The government has unveiled plans to reform the current system by barring chairman and members of MHRA committees from holding any interest whatsoever in pharmaceutical companies and, for the first time, bringing lay or patient representatives into each regulatory decision-making group.

If agreed, the proposals are likely to transform the culture of the MHRA and its committees, which critics have attacked as having a far too secretive and cosy relationship with the pharmaceutical industry.

These criticisms reached a crescendo this year over the safety monitoring of Seroxat and other antidepressants, with a number of groups accusing the regulator of failing to protect and inform patients.

The government has been preparing a revised code of practice for the MHRA since February this year, but the timing of the announcement is no coincidence. The Health Select Committee investigation into the influence of the pharmaceutical industry has heard evidence from the regulators and its critics, and is expected to publish a damning report in the New Year.
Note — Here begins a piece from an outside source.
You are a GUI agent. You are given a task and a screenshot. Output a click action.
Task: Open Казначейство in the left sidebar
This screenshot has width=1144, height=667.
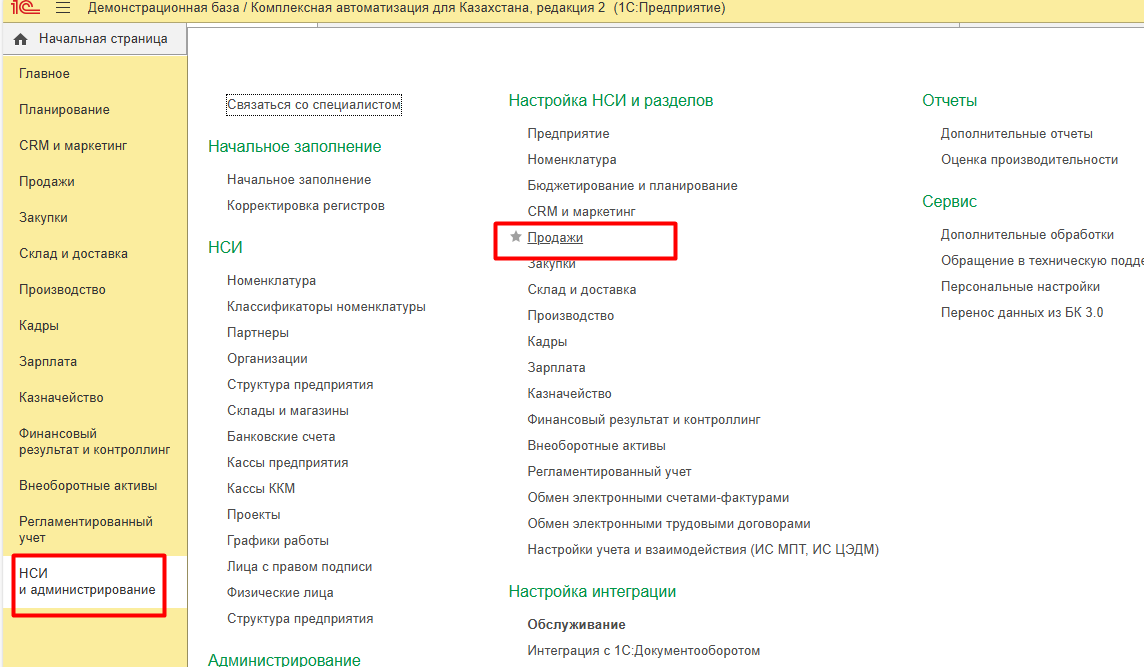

Meanwhile, the MHRA committee investigating the safety of antidepressants, which has been dogged by controversy, is expected to publish its final report within the next few weeks.

Announcing the proposed changes, which will include a new Commission combining the work of the Medicines Commission and the Committee on Safety of Medicines, health minister Lord Warner said it was important the regulator was open and transparent.

"We want to give patients and the public a greater role in advising on safety of medicines by including strong lay and patient representatives on the new Commission and its bodies and groups," he said, adding that these greater powers were appropriate because of their growing knowledge of the healthcare they receive.

Richard Brook, chief executive of mental health charity MIND was one of very few lay representatives to sit on an MHRA committee. Invited to join the SSRI investigation, he resigned in protest, accusing its members of being afraid of being sued by the pharma industry and not interested in the patient's perspective.

He called the new rules a 'positive first step' towards a more open and independent regulator and said the government should be commended for listening.

"On the other hand, it is worth asking whether any of this would have come about without the huge amount of public pressure and negative publicity around drug companies' inappropriate behaviour with regards to aggressive promotion of certain antidepressants," he said.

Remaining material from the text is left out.